What to produce: Copy out each of the following items word for word, leaving every line unchanged.

Data lines:
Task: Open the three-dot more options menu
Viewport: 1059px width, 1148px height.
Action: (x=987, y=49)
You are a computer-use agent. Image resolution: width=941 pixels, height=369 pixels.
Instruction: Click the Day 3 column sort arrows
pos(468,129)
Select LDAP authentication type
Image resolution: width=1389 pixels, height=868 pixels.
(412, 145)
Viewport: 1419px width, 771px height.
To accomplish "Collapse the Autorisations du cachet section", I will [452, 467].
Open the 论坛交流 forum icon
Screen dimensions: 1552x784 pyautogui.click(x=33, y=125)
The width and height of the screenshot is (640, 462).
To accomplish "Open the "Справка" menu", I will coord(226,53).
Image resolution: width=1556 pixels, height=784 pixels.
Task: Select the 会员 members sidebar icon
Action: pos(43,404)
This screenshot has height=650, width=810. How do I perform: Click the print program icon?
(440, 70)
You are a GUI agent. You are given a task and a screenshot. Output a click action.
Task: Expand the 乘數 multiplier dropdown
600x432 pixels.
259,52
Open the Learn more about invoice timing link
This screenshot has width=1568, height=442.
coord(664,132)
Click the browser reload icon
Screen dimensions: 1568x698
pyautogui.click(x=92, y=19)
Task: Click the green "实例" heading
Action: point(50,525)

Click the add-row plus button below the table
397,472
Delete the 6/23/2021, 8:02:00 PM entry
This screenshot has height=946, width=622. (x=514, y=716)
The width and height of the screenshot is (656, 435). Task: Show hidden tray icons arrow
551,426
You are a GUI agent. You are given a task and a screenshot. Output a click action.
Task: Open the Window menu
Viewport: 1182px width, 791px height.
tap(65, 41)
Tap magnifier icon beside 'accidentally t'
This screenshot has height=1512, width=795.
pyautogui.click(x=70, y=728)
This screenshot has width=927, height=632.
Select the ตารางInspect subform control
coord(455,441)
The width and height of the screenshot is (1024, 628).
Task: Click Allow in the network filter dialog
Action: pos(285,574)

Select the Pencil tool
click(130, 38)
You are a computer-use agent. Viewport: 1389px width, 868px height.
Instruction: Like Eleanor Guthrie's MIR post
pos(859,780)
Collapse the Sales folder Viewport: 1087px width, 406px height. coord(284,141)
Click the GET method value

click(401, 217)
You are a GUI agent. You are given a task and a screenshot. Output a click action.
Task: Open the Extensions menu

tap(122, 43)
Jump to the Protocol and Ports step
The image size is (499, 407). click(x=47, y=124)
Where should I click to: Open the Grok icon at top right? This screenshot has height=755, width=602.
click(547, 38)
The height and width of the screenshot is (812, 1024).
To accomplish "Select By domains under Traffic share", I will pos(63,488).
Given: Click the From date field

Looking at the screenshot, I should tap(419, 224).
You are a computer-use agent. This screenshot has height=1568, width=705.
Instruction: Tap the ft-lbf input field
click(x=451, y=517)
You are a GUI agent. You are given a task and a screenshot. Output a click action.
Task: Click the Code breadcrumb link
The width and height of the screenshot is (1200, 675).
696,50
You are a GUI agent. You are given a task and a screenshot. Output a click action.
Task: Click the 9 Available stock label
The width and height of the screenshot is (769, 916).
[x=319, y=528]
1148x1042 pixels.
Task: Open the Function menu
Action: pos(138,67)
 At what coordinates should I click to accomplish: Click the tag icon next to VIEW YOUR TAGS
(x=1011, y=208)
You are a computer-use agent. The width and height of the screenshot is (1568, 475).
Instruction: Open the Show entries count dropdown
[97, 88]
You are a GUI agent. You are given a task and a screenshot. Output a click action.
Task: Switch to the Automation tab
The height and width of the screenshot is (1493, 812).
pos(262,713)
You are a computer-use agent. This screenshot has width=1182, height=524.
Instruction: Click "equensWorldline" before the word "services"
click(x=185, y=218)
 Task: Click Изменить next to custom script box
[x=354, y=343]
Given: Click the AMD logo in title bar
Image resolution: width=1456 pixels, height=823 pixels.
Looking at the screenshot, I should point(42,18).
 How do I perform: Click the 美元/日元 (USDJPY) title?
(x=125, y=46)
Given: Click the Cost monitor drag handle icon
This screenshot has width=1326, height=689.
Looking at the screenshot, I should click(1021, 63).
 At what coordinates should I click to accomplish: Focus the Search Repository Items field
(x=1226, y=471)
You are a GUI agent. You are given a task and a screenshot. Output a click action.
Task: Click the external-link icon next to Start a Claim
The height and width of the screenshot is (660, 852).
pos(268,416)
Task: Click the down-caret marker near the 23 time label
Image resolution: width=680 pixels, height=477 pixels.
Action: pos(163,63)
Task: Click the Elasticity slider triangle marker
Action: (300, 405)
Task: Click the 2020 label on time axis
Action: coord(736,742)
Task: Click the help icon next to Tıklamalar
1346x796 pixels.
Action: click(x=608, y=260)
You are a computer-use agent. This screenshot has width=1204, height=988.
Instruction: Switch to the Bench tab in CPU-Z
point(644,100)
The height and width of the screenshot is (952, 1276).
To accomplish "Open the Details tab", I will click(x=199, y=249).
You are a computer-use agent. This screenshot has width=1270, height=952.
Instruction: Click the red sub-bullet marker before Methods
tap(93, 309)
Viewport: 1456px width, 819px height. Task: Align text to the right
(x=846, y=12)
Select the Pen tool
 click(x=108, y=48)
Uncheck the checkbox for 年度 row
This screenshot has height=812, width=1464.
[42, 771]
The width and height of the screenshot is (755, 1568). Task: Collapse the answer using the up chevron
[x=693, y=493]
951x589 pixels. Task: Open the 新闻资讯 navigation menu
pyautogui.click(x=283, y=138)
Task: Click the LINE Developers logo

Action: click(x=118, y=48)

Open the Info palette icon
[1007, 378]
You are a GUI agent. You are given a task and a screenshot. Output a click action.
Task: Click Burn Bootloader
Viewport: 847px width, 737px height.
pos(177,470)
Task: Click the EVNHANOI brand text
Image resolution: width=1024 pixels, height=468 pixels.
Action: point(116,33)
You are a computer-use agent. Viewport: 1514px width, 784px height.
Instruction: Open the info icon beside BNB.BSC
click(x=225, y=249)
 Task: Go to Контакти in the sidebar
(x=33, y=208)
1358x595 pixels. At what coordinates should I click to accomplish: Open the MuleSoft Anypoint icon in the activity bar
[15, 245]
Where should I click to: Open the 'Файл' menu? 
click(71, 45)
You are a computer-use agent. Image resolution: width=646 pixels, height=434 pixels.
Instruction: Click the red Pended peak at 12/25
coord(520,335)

Response to this task:
Task: Open the three-dot more options menu
Viewport: 1059px width, 1148px height.
Action: (x=987, y=49)
You are a computer-use agent. Image resolution: width=941 pixels, height=369 pixels.
Instruction: Click the Day 3 column sort arrows
pos(468,129)
Select LDAP authentication type
Image resolution: width=1389 pixels, height=868 pixels.
(412, 145)
Viewport: 1419px width, 771px height.
To accomplish "Collapse the Autorisations du cachet section", I will [452, 467].
Open the 论坛交流 forum icon
Screen dimensions: 1552x784 pyautogui.click(x=33, y=125)
The width and height of the screenshot is (640, 462).
To accomplish "Open the "Справка" menu", I will coord(226,53).
Image resolution: width=1556 pixels, height=784 pixels.
Task: Select the 会员 members sidebar icon
Action: pos(43,404)
This screenshot has height=650, width=810. How do I perform: Click the print program icon?
(440, 70)
You are a GUI agent. You are given a task and a screenshot. Output a click action.
Task: Expand the 乘數 multiplier dropdown
600x432 pixels.
259,52
Open the Learn more about invoice timing link
This screenshot has width=1568, height=442.
coord(664,132)
Click the browser reload icon
Screen dimensions: 1568x698
pyautogui.click(x=92, y=19)
Task: Click the green "实例" heading
Action: point(50,525)

Click the add-row plus button below the table
397,472
Delete the 6/23/2021, 8:02:00 PM entry
This screenshot has height=946, width=622. (x=514, y=716)
The width and height of the screenshot is (656, 435). Task: Show hidden tray icons arrow
551,426
You are a GUI agent. You are given a task and a screenshot. Output a click action.
Task: Open the Window menu
Viewport: 1182px width, 791px height.
tap(65, 41)
Tap magnifier icon beside 'accidentally t'
This screenshot has height=1512, width=795.
pyautogui.click(x=70, y=728)
This screenshot has width=927, height=632.
Select the ตารางInspect subform control
coord(455,441)
The width and height of the screenshot is (1024, 628).
Task: Click Allow in the network filter dialog
Action: pos(285,574)

Select the Pencil tool
click(130, 38)
You are a computer-use agent. Viewport: 1389px width, 868px height.
Instruction: Like Eleanor Guthrie's MIR post
pos(859,780)
Collapse the Sales folder Viewport: 1087px width, 406px height. coord(284,141)
Click the GET method value

click(401, 217)
You are a GUI agent. You are given a task and a screenshot. Output a click action.
Task: Open the Extensions menu

tap(122, 43)
Jump to the Protocol and Ports step
The image size is (499, 407). click(x=47, y=124)
Where should I click to: Open the Grok icon at top right? This screenshot has height=755, width=602.
click(547, 38)
The height and width of the screenshot is (812, 1024).
To accomplish "Select By domains under Traffic share", I will pos(63,488).
Given: Click the From date field

Looking at the screenshot, I should tap(419, 224).
You are a computer-use agent. This screenshot has height=1568, width=705.
Instruction: Tap the ft-lbf input field
click(x=451, y=517)
You are a GUI agent. You are given a task and a screenshot. Output a click action.
Task: Click the Code breadcrumb link
The width and height of the screenshot is (1200, 675).
696,50
You are a GUI agent. You are given a task and a screenshot. Output a click action.
Task: Click the 9 Available stock label
The width and height of the screenshot is (769, 916).
[x=319, y=528]
1148x1042 pixels.
Task: Open the Function menu
Action: pos(138,67)
 At what coordinates should I click to accomplish: Click the tag icon next to VIEW YOUR TAGS
(x=1011, y=208)
You are a computer-use agent. The width and height of the screenshot is (1568, 475).
Instruction: Open the Show entries count dropdown
[97, 88]
You are a GUI agent. You are given a task and a screenshot. Output a click action.
Task: Switch to the Automation tab
The height and width of the screenshot is (1493, 812).
pos(262,713)
You are a computer-use agent. This screenshot has width=1182, height=524.
Instruction: Click "equensWorldline" before the word "services"
click(x=185, y=218)
 Task: Click Изменить next to custom script box
[x=354, y=343]
Given: Click the AMD logo in title bar
Image resolution: width=1456 pixels, height=823 pixels.
Looking at the screenshot, I should point(42,18).
 How do I perform: Click the 美元/日元 (USDJPY) title?
(x=125, y=46)
Given: Click the Cost monitor drag handle icon
This screenshot has width=1326, height=689.
Looking at the screenshot, I should click(1021, 63).
 At what coordinates should I click to accomplish: Focus the Search Repository Items field
(x=1226, y=471)
You are a GUI agent. You are given a task and a screenshot. Output a click action.
Task: Click the external-link icon next to Start a Claim
The height and width of the screenshot is (660, 852).
pos(268,416)
Task: Click the down-caret marker near the 23 time label
Image resolution: width=680 pixels, height=477 pixels.
Action: pos(163,63)
Task: Click the Elasticity slider triangle marker
Action: (300, 405)
Task: Click the 2020 label on time axis
Action: coord(736,742)
Task: Click the help icon next to Tıklamalar
1346x796 pixels.
Action: click(x=608, y=260)
You are a computer-use agent. This screenshot has width=1204, height=988.
Instruction: Switch to the Bench tab in CPU-Z
point(644,100)
The height and width of the screenshot is (952, 1276).
To accomplish "Open the Details tab", I will click(x=199, y=249).
You are a computer-use agent. This screenshot has width=1270, height=952.
Instruction: Click the red sub-bullet marker before Methods
tap(93, 309)
Viewport: 1456px width, 819px height. Task: Align text to the right
(x=846, y=12)
Select the Pen tool
 click(x=108, y=48)
Uncheck the checkbox for 年度 row
This screenshot has height=812, width=1464.
[42, 771]
The width and height of the screenshot is (755, 1568). Task: Collapse the answer using the up chevron
[x=693, y=493]
951x589 pixels. Task: Open the 新闻资讯 navigation menu
pyautogui.click(x=283, y=138)
Task: Click the LINE Developers logo

Action: click(x=118, y=48)

Open the Info palette icon
[1007, 378]
You are a GUI agent. You are given a task and a screenshot. Output a click action.
Task: Click Burn Bootloader
Viewport: 847px width, 737px height.
pos(177,470)
Task: Click the EVNHANOI brand text
Image resolution: width=1024 pixels, height=468 pixels.
Action: point(116,33)
You are a computer-use agent. Viewport: 1514px width, 784px height.
Instruction: Open the info icon beside BNB.BSC
click(x=225, y=249)
 Task: Go to Контакти in the sidebar
(x=33, y=208)
1358x595 pixels. At what coordinates should I click to accomplish: Open the MuleSoft Anypoint icon in the activity bar
[15, 245]
Where should I click to: Open the 'Файл' menu? 
click(71, 45)
You are a computer-use agent. Image resolution: width=646 pixels, height=434 pixels.
Instruction: Click the red Pended peak at 12/25
coord(520,335)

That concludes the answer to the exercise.